Un doodle di Google per l'avvio del mondiale di rugby

Si parte oggi in Giappone con il match tra i padroni di casa e la Russia

Tutto pronto in Giappone per la Coppa del Mondo di rugby, che scatta oggi con il match inaugurale all'Aijinomoto Stadium di Chofu tra i padroni di casa e la Russia, per concludersi il 2 novembre con la finale di Yokohama.

Anche google dedica un doodle all'avvio del mondiale.

Ben 48 match in 12 diverse città per incoronare la nuova regina della palla ovale mondiale che nelle ultime due edizioni e da otto anni è sempre la stessa: la Nuova Zelanda. Ma quest'anno, per la verità, gli All Blacks - che arrivano dai successi del 2011 e 2015 - sono apparsi un po' meno 'invincibili', come dimostra l'incredibile ko in casa contro il Sudafrica nel Rugby Championship e le altre due sconfitte patite nell'ultimo anno solare contro l'Irlanda e l'Australia.

Da quando c'è la Coppa del mondo (1987) l'unica europea a sollevare la Coppa è stata l'Inghilterra nel 2003, mentre nelle otto edizioni finora disputate l'emisfero australe l'ha sempre fatta da padrone: 3 vittorie per la Nuova Zelanda e due a testa per l'Australia e il Sudafrica. Alla Rugby World Cup partecipa anche l'Italia di Conor O'Shea, che è stata inserita nella Pool B (insieme alle corazzate Nuova Zelanda e Sudafrica, che se la vedranno tra loro nel sabato mattina italiano) ed esordirà con la Namibia domenica 22, per poi affrontare il Canada il 26, il Sudafrica il 4 ottobre e la Nuova Zelanda il 12.
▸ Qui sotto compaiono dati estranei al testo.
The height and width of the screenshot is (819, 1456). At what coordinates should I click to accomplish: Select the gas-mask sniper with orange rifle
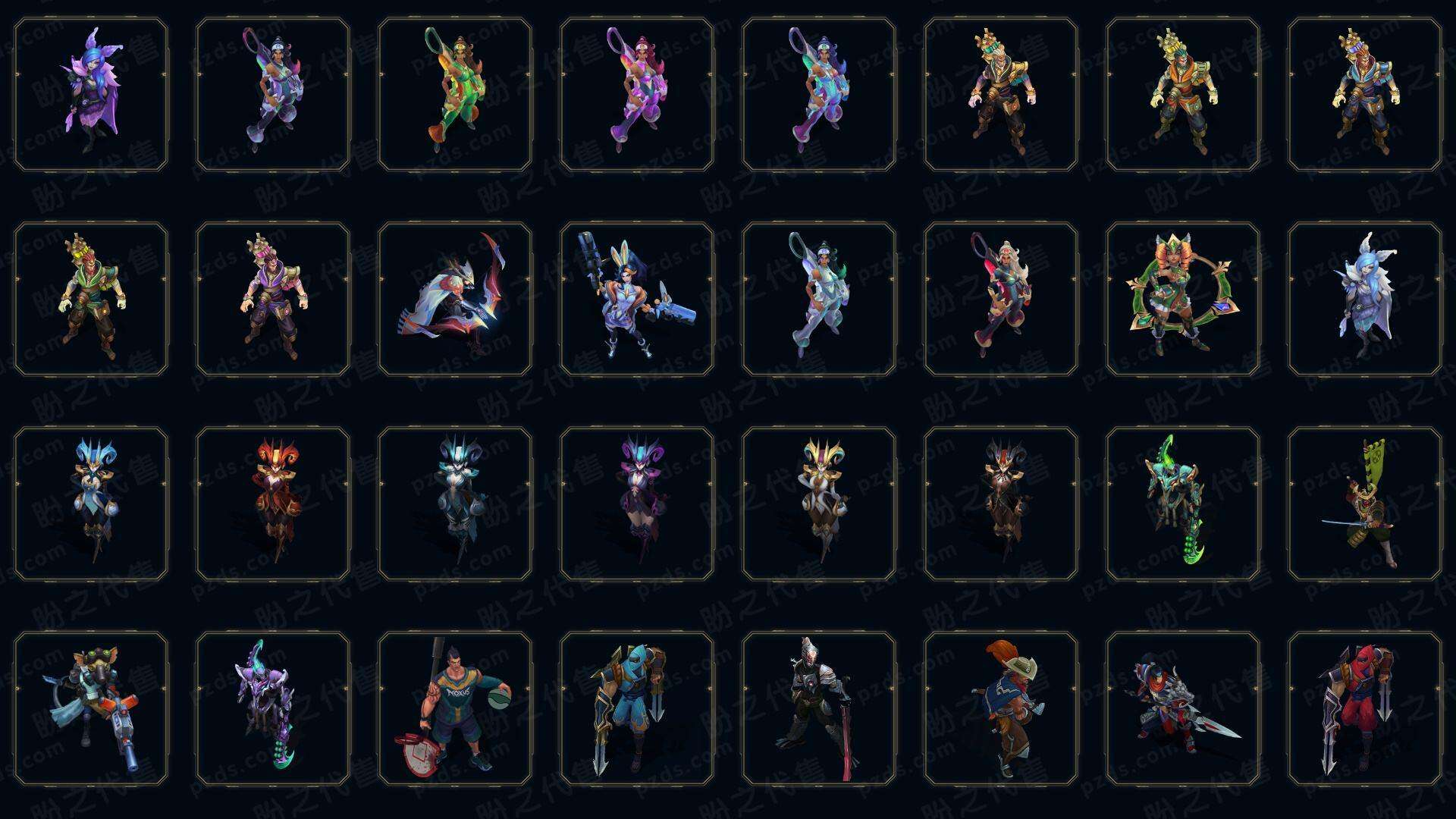pyautogui.click(x=91, y=708)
Rispetto al passato, però, l'edizione numero nove del Mondiale della palla ovale che viene ospitato per la prima volta in Asia (mentre nel 2023 si torna nel Vecchio Continente, in Francia) presenta il parterre più equilibrato di sempre, con diverse squadre sulla carta in grado di vincere. Su tutti ovviamente, la Nuova Zelanda, ma dietro gli All Blacks, ecco il fortissimo Sudafrica, reduce dalla vittoria nel Quattro Nazioni australe, l'Irlanda, il Galles (fresco vincitore del Sei Nazioni) e l'Inghilterra. Solo un gradino più sotto Australia e Francia, con Argentina e Scozia nel ruolo di guastafeste. Venti le nazionali al via, divise in 4 gironi da 5: le prime 2 classificate vanno ai playoff. Il Gruppo C è quello sulla carta più 'tosto', con Inghilterra, Francia ed Argentina (oltre a Tonga e Usa), mentre nel Pool A Irlanda e Scozia partono con i favori del pronostico, così come All Blacks e Sudafrica (avversarie sabato) nel Pool B dell'Italia, e Australia e Galles nel Gruppo D.